Proietti Riccardo, Lichelli Luca, Lellouche Nicolas, Dhanjal Tarvinder
Department of Cardiology University Hospital Coventry & Warwickshire NHS Trust Coventry UK.
Department of Cardiac, Thoracic, Vascular Sciences University of Padua Padua Italy.
J Arrhythm. 2020 Dec 28;37(1):140-147. doi: 10.1002/joa3.12489. eCollection 2021 Feb.

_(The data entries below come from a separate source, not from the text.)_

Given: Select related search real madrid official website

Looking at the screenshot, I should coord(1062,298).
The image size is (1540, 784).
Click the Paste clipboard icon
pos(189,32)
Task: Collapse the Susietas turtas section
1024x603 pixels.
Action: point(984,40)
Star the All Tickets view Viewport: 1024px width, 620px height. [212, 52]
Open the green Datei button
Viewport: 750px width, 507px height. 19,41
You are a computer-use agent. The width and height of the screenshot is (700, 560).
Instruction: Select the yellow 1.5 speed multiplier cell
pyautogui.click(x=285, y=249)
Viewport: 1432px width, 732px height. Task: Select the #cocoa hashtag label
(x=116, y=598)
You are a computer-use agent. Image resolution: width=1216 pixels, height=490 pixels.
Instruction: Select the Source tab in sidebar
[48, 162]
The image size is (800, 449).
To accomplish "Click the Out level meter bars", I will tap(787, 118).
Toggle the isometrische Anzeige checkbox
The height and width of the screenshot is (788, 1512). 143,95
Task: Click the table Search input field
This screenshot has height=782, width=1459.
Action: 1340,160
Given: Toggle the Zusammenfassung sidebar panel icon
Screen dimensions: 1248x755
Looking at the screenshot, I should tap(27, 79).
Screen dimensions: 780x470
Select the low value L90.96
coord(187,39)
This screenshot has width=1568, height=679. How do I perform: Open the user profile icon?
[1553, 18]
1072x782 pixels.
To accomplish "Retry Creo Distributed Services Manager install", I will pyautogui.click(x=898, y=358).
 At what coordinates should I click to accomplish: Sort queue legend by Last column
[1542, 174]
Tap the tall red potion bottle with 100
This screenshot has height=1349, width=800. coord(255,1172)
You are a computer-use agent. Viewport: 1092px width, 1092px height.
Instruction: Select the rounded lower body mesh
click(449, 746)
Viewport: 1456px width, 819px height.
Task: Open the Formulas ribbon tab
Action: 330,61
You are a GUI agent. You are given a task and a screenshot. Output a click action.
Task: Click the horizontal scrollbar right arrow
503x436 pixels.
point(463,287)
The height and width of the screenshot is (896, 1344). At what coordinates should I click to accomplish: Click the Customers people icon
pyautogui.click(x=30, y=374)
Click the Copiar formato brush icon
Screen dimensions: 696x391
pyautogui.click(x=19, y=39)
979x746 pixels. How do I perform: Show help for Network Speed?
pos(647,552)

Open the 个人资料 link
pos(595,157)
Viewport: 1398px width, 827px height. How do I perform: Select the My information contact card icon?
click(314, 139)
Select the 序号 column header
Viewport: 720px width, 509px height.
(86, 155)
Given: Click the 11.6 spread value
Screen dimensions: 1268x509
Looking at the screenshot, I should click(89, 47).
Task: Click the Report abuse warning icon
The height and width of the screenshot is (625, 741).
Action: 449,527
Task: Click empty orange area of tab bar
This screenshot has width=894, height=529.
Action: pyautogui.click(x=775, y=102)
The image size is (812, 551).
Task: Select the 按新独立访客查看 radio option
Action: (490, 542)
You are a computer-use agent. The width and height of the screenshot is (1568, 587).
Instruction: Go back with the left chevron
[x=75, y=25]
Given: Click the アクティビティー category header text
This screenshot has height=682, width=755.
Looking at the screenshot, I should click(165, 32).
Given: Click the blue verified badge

Radiofrequency catheter ablation has become an established treatment for ventricular tachycardia. The exponential increase in procedures has provided further insights into mechanisms causing arrhythmias and identification of ablation targets with the development of new mapping strategies. Since the definition of criteria to identify myocardial dense scar, borderzone and normal myocardium, and the description of isolated late potentials, local abnormal ventricular activity and decrementing evoked potential mapping, substrate-guided ablation has progressively become the method of choice to guide procedures. Accordingly, a wide range of ablation strategies have been developed from scar homogenization to scar dechanneling or core isolation using increasingly complex and precise tools such as multipolar or omnipolar mapping catheters. Despite these advances long-term success rates for VT ablation have remained static and lower in nonischemic than ischemic heart disease because of the more patchy distribution of myocardial scar. Ablation aims to deliver an irreversible loss of cellular excitability by myocardial heating to a temperatures exceeding 50°C. Many indicators of ablation efficacy have been developed such as contact force, impedance drop, force-time integral and ablation index, mostly validated in atrial fibrillation ablation. In ventricular procedures there is limited data and ablation lesion parameters have been scarcely investigated. Since VT arrhythmia recurrence can be related to inadequate RF lesion formation, it seems reasonable to establish robust markers of ablation efficacy.
射频导管消融已成为室性心动过速的既定治疗方法。随着手术数量呈指数级增长,以及新的标测策略的发展,人们对心律失常的发生机制有了更深入的了解,并确定了消融靶点。自从确定了识别心肌致密瘢痕、边界区和正常心肌的标准,以及对孤立性晚期电位、局部心室异常活动和递减诱发电位标测进行描述以来,基于基质的消融逐渐成为指导手术的首选方法。相应地,已经开发出了广泛的消融策略,从瘢痕均质化到瘢痕去通道化或使用越来越复杂和精确的工具(如多极或全极标测导管)进行核心隔离。尽管取得了这些进展,但由于心肌瘢痕分布更为散在,室性心动过速消融的长期成功率仍停滞不前,且在非缺血性心脏病中低于缺血性心脏病。消融的目的是通过将心肌加热到超过50°C的温度,使细胞兴奋性不可逆丧失。已经开发出了许多消融疗效指标,如接触力、阻抗下降、力-时间积分和消融指数,这些指标大多在心房颤动消融中得到了验证。在室性手术中,数据有限,对消融损伤参数的研究也很少。由于室性心动过速复发可能与射频损伤形成不充分有关,因此建立可靠的消融疗效标志物似乎是合理的。